La présence d’une fistule artérioveineuse a d’abord été suspectée sur la base d’un examen Doppler duplex. Ceci est conforme aux rapports d’autres auteurs indiquant la grande efficacité de l’échographie Doppler duplex dans le diagnostic et le suivi des patients atteints de malformations artérioveineuses. Cette méthode est également adaptée à la détection de la fistule artérioveineuse après une biopsie d’allogreffe rénale.9,10,11 La tomodensitométrie spiralée et l’imagerie par résonance magnétique peuvent être utiles pour détecter les fistules artérioveineuses, bien que le diagnostic définitif de malformations artérioveineuses doive être confirmé par une angiographie12,13.
L’hypertension se retrouve chez environ 40-50% des patients présentant des fistules rénales et peut être causée par une ischémie rénale locale résultant d’un court-circuit sanguin avec une sécrétion accrue de rénine. Cependant, la plupart des études montrent que les taux de rénine de la veine rénale se situent dans la plage normale, sans latéralisation. Par conséquent, l’échantillonnage de la rénine de la veine rénale peut avoir une faible valeur diagnostique.1,14
Il a également été rapporté que les fistules artério-veineuses congénitales peuvent causer une hypertension réfractaire. Ullian et Malitoris14 ont décrit un patient de 55 ans souffrant d’hypertension sévère et de fistules artérioveineuses rénales congénitales bilatérales. L’embolisation réussie des deux malformations a été suivie d’une diminution significative de la pression artérielle.

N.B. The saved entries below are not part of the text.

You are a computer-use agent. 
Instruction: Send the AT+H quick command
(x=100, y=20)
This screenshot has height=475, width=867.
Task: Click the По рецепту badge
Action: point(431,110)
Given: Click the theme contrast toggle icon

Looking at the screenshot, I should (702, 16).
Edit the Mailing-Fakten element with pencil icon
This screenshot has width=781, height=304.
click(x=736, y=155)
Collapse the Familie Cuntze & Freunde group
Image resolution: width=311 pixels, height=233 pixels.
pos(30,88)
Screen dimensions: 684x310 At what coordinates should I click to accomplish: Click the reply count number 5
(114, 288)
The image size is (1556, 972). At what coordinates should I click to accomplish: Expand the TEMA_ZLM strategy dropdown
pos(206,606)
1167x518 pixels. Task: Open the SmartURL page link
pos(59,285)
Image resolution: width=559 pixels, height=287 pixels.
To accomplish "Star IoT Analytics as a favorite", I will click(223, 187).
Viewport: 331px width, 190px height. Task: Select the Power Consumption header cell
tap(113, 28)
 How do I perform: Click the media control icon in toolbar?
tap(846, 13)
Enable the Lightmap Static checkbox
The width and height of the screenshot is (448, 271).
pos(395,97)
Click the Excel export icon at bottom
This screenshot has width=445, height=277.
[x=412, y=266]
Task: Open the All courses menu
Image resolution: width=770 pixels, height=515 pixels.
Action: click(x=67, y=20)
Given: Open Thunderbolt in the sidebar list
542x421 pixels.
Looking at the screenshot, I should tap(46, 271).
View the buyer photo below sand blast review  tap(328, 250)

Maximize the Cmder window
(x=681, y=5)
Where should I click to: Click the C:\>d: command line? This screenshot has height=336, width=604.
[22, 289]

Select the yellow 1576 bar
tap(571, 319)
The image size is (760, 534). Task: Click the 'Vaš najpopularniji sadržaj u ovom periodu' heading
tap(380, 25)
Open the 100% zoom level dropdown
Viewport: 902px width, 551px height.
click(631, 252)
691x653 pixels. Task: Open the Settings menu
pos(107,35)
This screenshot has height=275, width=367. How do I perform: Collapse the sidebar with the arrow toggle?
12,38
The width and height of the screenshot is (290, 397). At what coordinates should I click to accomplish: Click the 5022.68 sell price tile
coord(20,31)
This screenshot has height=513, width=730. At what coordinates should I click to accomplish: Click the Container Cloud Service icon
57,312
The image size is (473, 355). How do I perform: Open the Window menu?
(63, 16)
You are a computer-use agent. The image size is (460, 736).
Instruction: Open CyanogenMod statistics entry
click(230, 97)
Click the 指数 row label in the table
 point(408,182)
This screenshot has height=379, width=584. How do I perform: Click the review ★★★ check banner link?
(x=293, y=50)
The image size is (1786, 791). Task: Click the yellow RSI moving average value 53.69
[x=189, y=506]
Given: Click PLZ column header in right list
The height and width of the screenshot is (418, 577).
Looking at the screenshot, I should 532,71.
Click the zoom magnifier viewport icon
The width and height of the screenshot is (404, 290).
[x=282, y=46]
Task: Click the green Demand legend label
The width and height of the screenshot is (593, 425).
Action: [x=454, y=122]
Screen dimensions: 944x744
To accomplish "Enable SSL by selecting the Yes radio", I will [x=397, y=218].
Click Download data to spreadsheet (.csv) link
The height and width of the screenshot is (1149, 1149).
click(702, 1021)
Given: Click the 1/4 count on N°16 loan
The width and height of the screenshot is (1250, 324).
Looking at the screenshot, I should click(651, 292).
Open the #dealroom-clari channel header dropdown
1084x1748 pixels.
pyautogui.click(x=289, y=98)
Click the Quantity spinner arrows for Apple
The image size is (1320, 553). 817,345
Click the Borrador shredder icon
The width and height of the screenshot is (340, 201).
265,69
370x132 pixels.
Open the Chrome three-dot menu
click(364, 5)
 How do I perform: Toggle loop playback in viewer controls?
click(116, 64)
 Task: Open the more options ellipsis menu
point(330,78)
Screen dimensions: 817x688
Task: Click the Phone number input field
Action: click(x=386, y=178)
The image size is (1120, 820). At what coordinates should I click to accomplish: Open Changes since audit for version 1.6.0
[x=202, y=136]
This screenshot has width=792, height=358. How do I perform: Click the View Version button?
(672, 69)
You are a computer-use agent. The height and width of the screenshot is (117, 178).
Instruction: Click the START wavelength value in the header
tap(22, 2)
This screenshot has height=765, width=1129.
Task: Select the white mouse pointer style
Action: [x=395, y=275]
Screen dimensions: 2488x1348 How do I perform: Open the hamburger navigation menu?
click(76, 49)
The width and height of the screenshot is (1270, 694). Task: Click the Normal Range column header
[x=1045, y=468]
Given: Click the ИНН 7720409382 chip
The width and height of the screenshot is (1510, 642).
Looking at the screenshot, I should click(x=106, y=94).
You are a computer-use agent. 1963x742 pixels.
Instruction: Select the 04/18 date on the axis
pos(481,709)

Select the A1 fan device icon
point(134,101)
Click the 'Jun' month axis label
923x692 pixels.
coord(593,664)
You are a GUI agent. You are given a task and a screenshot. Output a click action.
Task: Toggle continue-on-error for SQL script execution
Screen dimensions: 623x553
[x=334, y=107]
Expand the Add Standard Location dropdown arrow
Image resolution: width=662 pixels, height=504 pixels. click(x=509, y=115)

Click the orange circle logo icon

Il existe peu de données concernant l’effet du traitement des fistules artérioveineuses sur l’hypertension. Une revue de 17 patients hypertendus avec des malformations congénitales et 14 hypertendus avec des lésions traumatiques a montré que l’amélioration de la PA après embolisation de la fistule se produisait plus fréquemment dans les fistules traumatiques que dans les congénitales. Dans une autre revue, l’hypertension associée aux malformations artério-veineuses a été guérie dans 62% des cas après traitement chirurgical et le succès chirurgical était plus élevé chez les patients présentant une fistule post-traumatique acquise.6,15,16
Dans notre patient, il est difficile d’établir l’étiologie de l’hypertension. La coexistence d’une hypertension essentielle ne peut être exclue d’autant plus que la patiente avait des antécédents familiaux d’hypertension.
Il est possible qu’une hypertension de longue durée puisse provoquer une néphrosclérose qui pourrait perpétuer l’hypertension même après la fermeture de la fistule.
En résumé, nous présentons le cas d’une patiente de 47 ans hypertendue avec une fistule artério-veineuse embolisée avec succès. Il était difficile de déterminer l’étiologie de la lésion qui a donc été classée comme idiopathique. Le diagnostic a été posé sur la base d’un examen Doppler duplex couleur et cette méthode a permis une embolisation réussie de la fistule artério-veineuse.